** Given problem **
Render this sentence from the movie reviews below into Spanish: "These moments felt more comedic to me, making the whole thing feel more lighthearted."

** Article **
Still, despite the laughable premise, I actually quite enjoyed the overall film. Fun action-packed adventure, if you’re willing to not take the outlandish premise too seriously. (Again, I didn’t have much experience with the games, so had no expectations in that regard.) Would definitely watch a sequel if they make one.

My rating: 3.5 / 5

Detour (2016)

Fun movie. Like a Hitchcock suspense, some parts made me feel guilty and paranoid just watching. On the other hand, the editing gimmicks make you think one thing is happening, then do a little twist and reveal something else. These moments felt more comedic to me, making the whole thing feel more lighthearted.

My rating: 3.5 / 5

Man of La Mancha (1972)

Against the musical standards set up by more masterfully made films such as “My Fair Lady”, “The Sound of Music”, and “Oliver!”, this one feels rather low on production value. Very static camera, rather mundane performances, sets that feel over-used quickly. Poor Peter O’Toole, despite being a great actor, feels very miscast in this role. He just does not have the “fool triumphant” look or attitude necessary. Despite all this, I just love this musical too much, so I still give it 4 stars. It should really be remade… but it would probably completely fail these days.

My rating: 4 / 5

Movies watched in March 2017

Here are the films I watched last month. I mostly keep reviews on my Letterboxd account now, but I suppose I’ll archive them here every month as well. Various reviews may have spoilers.

Moana (2016)

Enjoyed the film. Great animation and music, and fun story. But just a bit cliche and predictable at times, felt a bit rushed and under-developed at certain moments. Granted, I’m sure a 30-something-year-old well-versed in animation tropes is not the target audience. Overall, a worthy Disney film.

My rating: 3.5 / 5

Burn After Reading (2008)

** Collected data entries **
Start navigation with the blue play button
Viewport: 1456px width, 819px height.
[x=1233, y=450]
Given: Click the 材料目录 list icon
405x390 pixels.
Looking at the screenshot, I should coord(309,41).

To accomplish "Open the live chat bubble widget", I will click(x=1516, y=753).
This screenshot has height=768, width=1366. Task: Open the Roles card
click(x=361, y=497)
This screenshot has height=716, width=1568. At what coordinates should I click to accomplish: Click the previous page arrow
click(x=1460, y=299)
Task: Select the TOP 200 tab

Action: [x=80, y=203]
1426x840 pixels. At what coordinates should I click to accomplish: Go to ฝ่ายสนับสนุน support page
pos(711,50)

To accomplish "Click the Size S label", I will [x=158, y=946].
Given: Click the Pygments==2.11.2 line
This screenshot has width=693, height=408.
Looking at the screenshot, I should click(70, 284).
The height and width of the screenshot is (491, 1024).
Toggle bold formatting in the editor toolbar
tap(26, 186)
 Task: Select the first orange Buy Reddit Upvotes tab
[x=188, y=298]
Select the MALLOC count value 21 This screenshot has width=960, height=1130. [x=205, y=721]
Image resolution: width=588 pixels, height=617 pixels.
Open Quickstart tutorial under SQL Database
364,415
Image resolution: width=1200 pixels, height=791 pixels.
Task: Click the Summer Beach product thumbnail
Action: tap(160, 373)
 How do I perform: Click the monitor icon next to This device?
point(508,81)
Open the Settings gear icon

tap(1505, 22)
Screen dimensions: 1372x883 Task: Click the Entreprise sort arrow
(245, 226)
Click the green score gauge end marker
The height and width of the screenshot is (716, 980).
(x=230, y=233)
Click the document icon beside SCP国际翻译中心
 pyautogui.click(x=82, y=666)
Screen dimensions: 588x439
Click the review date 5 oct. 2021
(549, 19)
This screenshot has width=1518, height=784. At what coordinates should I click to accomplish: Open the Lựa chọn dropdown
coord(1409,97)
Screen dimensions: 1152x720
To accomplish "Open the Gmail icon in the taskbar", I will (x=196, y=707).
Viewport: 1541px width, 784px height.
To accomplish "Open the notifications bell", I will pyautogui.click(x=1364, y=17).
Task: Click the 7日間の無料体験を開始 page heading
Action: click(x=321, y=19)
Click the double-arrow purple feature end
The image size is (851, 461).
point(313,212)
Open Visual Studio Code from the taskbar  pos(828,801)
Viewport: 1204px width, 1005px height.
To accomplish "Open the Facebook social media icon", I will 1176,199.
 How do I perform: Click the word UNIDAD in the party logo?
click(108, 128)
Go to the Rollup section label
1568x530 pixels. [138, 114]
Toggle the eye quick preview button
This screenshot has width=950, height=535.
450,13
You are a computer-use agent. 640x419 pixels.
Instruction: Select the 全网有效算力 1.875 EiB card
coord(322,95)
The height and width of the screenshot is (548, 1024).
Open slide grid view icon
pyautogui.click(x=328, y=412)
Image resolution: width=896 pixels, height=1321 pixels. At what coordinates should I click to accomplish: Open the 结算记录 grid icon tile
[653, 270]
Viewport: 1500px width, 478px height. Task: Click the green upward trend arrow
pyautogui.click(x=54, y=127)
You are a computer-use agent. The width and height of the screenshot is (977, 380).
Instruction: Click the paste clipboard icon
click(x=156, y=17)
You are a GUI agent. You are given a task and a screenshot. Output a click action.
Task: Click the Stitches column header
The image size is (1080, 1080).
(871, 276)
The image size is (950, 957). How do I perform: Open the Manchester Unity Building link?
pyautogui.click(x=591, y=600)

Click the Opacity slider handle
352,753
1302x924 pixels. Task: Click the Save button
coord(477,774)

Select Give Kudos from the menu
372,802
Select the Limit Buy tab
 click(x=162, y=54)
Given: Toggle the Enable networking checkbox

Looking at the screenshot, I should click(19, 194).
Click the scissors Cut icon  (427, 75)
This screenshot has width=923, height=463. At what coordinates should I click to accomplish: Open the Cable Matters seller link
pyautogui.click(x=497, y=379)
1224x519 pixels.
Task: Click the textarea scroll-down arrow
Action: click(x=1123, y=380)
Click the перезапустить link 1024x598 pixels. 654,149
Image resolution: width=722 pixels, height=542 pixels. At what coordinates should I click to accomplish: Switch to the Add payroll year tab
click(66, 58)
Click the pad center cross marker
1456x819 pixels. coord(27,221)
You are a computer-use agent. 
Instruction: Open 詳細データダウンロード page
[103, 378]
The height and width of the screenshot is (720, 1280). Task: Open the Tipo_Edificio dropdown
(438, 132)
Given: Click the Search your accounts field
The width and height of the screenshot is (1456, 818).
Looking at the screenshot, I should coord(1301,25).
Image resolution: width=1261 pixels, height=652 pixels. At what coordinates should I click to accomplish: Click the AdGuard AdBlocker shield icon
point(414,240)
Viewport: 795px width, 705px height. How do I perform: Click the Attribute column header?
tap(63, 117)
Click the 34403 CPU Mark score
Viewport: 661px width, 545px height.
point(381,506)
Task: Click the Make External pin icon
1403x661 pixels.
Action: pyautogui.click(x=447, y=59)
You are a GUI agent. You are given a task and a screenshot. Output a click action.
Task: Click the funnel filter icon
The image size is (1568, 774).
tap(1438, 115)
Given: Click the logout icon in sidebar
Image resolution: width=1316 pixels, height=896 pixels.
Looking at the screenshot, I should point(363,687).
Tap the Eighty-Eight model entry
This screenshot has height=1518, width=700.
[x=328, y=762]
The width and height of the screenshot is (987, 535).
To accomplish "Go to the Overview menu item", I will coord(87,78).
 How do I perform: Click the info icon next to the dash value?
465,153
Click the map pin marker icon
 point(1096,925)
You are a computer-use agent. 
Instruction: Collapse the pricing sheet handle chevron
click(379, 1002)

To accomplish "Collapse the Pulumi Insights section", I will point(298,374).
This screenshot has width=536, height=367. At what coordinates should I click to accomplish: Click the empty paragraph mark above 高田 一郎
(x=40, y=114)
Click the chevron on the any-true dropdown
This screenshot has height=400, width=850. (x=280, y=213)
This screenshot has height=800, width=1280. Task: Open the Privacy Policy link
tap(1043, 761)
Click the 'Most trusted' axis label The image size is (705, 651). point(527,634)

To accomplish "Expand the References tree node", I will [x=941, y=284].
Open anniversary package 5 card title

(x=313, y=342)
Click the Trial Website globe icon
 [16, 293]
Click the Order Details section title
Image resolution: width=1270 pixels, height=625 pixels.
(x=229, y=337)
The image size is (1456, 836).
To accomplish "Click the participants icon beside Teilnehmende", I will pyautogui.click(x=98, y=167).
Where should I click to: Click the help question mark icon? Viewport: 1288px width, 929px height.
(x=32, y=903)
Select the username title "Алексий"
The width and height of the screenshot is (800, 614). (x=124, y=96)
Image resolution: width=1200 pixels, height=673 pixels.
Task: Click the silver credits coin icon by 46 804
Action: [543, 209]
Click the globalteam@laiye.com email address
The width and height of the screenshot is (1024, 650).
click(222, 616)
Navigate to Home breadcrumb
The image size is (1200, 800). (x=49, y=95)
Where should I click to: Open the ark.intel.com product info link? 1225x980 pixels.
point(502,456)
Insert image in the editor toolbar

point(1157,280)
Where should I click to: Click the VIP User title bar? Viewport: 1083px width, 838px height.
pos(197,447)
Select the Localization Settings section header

** Output for this task **
Estos momentos me parecieron más cómicos, lo que hizo que todo se sintiera más ligero.